Although resilience was not explicitly examined as a predictor of probable PTSD in the multivariate models, the bivariate analyses revealed a strong inverse association between resilience and PTSD symptoms. This finding aligns with theoretical frameworks (Thompson et al., 2018) and longitudinal research demonstrating that higher resilience—characterized by optimism, adaptive coping strategies, and strong social support—is associated with reduced PTSD symptom severity (Kamphuis et al., 2021; Prati and Pietrantoni, 2009; Weinberg et al., 2016). While causal inferences cannot be drawn from the cross-sectional design, the observed pattern is consistent with evidence suggesting that resilience may play a protective role in mitigating the long-term psychological effects of traumatic events.
When predictors of mental well-being, as measured by WEMWBS scores, were examined, the analyses revealed a pattern that closely aligned with the findings for PTSD. Survivors with lower levels of psychological distress—specifically fewer symptoms of PTSD, depression, and anxiety—reported significantly higher well-being. PTSD symptom severity demonstrated a strong inverse association with well-being: individuals with minimal PTSD symptoms exhibited the highest levels of psychological well-being, whereas those with severe symptoms scored markedly lower on the WEMWBS. Consistent with this relationship, the regression analyses indicated that lower PTSD and depressive symptom levels were significant predictors of higher well-being, underscoring the close link between distress reduction and improvements in subjective mental health.
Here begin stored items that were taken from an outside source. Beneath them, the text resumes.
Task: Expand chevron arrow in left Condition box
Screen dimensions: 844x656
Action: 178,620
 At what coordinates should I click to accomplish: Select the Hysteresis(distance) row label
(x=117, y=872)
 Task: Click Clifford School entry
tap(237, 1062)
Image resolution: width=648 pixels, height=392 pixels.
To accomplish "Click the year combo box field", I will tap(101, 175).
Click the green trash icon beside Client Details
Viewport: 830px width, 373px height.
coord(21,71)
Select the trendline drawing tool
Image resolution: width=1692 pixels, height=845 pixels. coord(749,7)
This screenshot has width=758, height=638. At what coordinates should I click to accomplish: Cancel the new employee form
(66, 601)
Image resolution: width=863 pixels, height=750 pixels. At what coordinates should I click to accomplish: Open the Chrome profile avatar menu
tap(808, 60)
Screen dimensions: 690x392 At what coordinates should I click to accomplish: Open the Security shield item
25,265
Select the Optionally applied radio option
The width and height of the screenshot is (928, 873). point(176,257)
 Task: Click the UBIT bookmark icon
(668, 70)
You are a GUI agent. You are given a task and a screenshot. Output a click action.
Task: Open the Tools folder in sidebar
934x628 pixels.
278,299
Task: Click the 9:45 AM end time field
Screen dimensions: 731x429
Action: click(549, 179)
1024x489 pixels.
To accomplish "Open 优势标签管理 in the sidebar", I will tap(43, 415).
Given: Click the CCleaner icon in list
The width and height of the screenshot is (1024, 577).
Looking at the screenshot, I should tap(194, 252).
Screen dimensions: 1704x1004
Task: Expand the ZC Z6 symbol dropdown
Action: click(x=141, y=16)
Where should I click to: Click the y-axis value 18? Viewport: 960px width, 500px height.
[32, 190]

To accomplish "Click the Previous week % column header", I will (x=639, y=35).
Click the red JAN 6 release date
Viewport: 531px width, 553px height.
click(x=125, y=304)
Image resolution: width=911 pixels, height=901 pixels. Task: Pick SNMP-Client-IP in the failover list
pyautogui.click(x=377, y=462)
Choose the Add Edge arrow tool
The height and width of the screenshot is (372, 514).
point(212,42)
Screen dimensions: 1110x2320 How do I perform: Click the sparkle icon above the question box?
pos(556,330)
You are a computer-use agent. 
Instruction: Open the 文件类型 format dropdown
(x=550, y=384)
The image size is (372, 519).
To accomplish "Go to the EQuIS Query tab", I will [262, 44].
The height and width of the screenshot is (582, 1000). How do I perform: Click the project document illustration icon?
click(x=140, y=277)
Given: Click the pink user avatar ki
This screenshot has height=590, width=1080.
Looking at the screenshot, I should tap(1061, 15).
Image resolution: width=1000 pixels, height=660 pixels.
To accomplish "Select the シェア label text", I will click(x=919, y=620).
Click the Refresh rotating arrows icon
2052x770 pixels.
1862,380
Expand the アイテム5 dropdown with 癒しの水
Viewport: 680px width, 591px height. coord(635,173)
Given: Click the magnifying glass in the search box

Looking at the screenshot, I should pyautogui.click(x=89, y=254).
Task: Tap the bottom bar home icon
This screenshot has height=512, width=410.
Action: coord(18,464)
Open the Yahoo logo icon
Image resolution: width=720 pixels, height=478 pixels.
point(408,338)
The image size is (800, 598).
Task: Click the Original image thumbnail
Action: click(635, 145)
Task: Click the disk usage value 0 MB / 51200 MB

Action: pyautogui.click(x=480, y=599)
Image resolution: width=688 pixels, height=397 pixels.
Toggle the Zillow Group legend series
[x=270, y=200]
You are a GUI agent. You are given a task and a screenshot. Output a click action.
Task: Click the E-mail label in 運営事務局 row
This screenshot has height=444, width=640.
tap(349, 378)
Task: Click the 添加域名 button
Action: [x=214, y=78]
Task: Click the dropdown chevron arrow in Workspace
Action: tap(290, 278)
However, distress reduction was not the sole determinant of well-being. Resilience again emerged as an independent positive correlate. Even after accounting for psychological symptoms, individuals with higher resilience reported substantially greater well-being. This suggests that resilience supports more than the absence of psychopathology; it also contributes meaningfully to the presence of positive mental health attributes such as optimism, purpose, and life satisfaction. One possible explanation is that resilient survivors may draw upon adaptive coping strategies and psychological resources that allow them to maintain or restore well-being despite ongoing adversity. A modest trend was also observed in which older age was associated with slightly higher well-being (and lower PTSD), although this association did not reach strong statistical significance in the fully adjusted models. If substantiated in future research, this trend may reflect the influence of accumulated life experience or previous exposure to hardship, as some studies have suggested (Yayla et al., 2025; Ardalan et al., 2011). Nevertheless, given the mixed evidence regarding age-related differences in disaster contexts, additional research is warranted. Overall, these findings highlight the critical role of psychosocial resources—particularly resilience, and the social support elements embedded within it—in promoting positive adaptation. At the same time, they reinforce that elevated distress is intrinsically linked to diminished well-being, emphasizing the need for interventions that simultaneously reduce symptoms and strengthen survivors’ resilience capacities.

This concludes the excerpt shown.